Part two of the mini series on The Energy Crunch (BBC-1) was laid on by the ‘Tomorrow’s World’ team, who run to intrepid clothes end a tendency to climb up, over or into whatever device they’re talking about, but who had no trouble in concocting a better commentary than the one which echoed portentously over the first programme.

The main theme this time was waste-disposal. The trouble with atomic waste is that it will go on being toxic for as far as we can see ahead. You can only put it down a hole if it’s the right kind of hole. We were shown Cavern Z9, an underground salt gallery where radioactive glop was stashed away for years until somebody decided the place wasn’t safe after all. Whether the stuff already stashed away was then dug up, or whether they contented themselves with just not stashing any more away, wasn’t stated. We saw some spiteful little piece of trash being wrapped in lead, cast in concrete, clad in steel, transported at 0.5 mph on a long low loader, unloaded with a tenter-hook and peeled with kid gloves.

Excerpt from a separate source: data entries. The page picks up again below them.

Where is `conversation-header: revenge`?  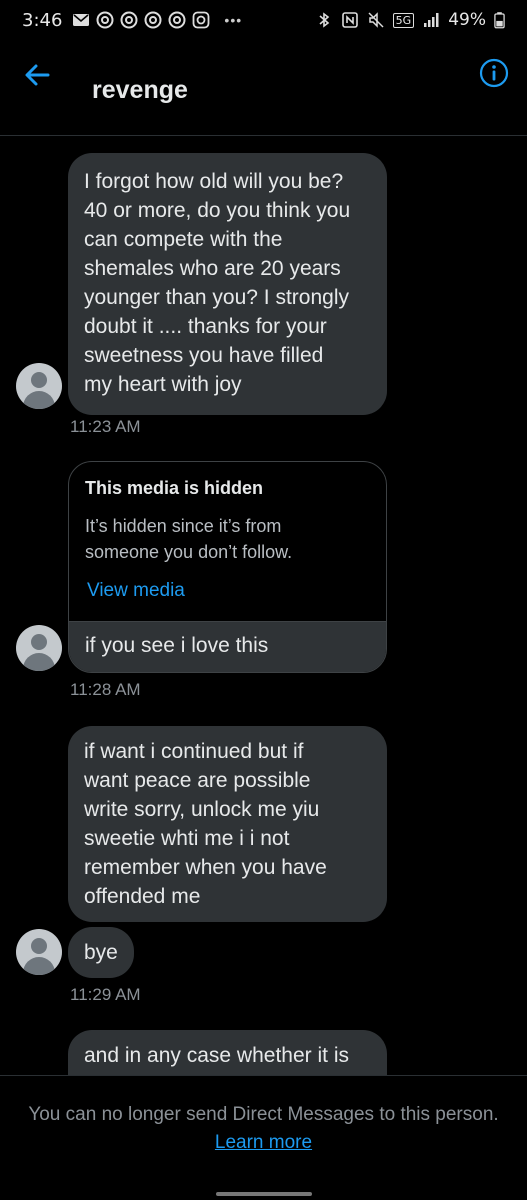
conversation-header: revenge is located at coordinates (264, 88).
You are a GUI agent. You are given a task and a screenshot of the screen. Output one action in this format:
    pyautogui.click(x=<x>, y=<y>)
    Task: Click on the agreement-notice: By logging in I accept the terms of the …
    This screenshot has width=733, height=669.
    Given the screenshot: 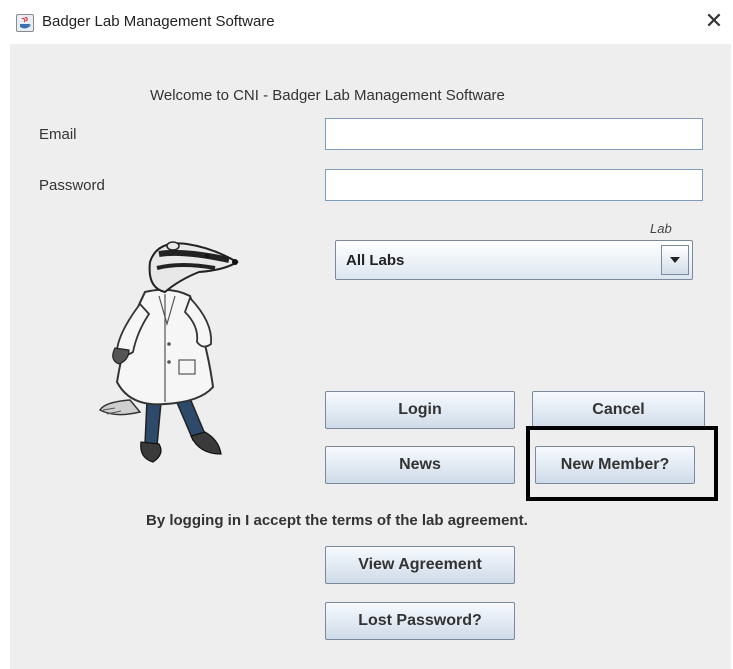 What is the action you would take?
    pyautogui.click(x=337, y=520)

It was then suggested that another way to handle the stuff might be to put it on a rocket and shoot it into space. Well, why not? What could go wrong? One watched the programme in the unshakable certainty that nothing one can do could possibly affect matters in the slightest. One also reflected that the decisive answer to anarchism lies in the glaring fact that it would take a very high degree of organisation to dismantle the technology we’ve got now.

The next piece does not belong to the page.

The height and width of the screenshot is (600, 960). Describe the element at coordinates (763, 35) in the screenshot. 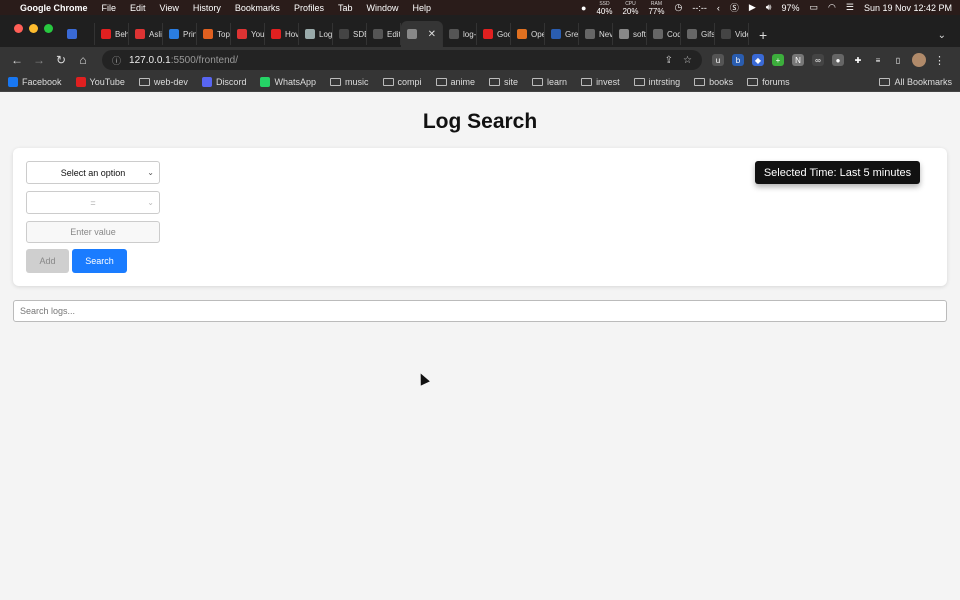

I see `new-tab-button: +` at that location.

For his cuddlesome bonhomie and heart-warming capabilities in Who Needs a Conductor? (Omnibus, BBC-1) André Previn gets the John Betjeman Medal, with oak-leaf clusters and wreathed smiles. Previn has got so much going for him — erudition, professional eminence, wit, looks and eternal youth — that you suspect him of having access to an elixir. Doyen of a different métier, this character Nastase is supposed to exude a comparable charm, but personally I find his mercurial temperament a pain in the tail. As things stand, we are apparently fated to see him being interviewed every day of Wimbledon, with brief pauses while he wins in straight love sets against an assortment of adolescents and geriatric cases. Great.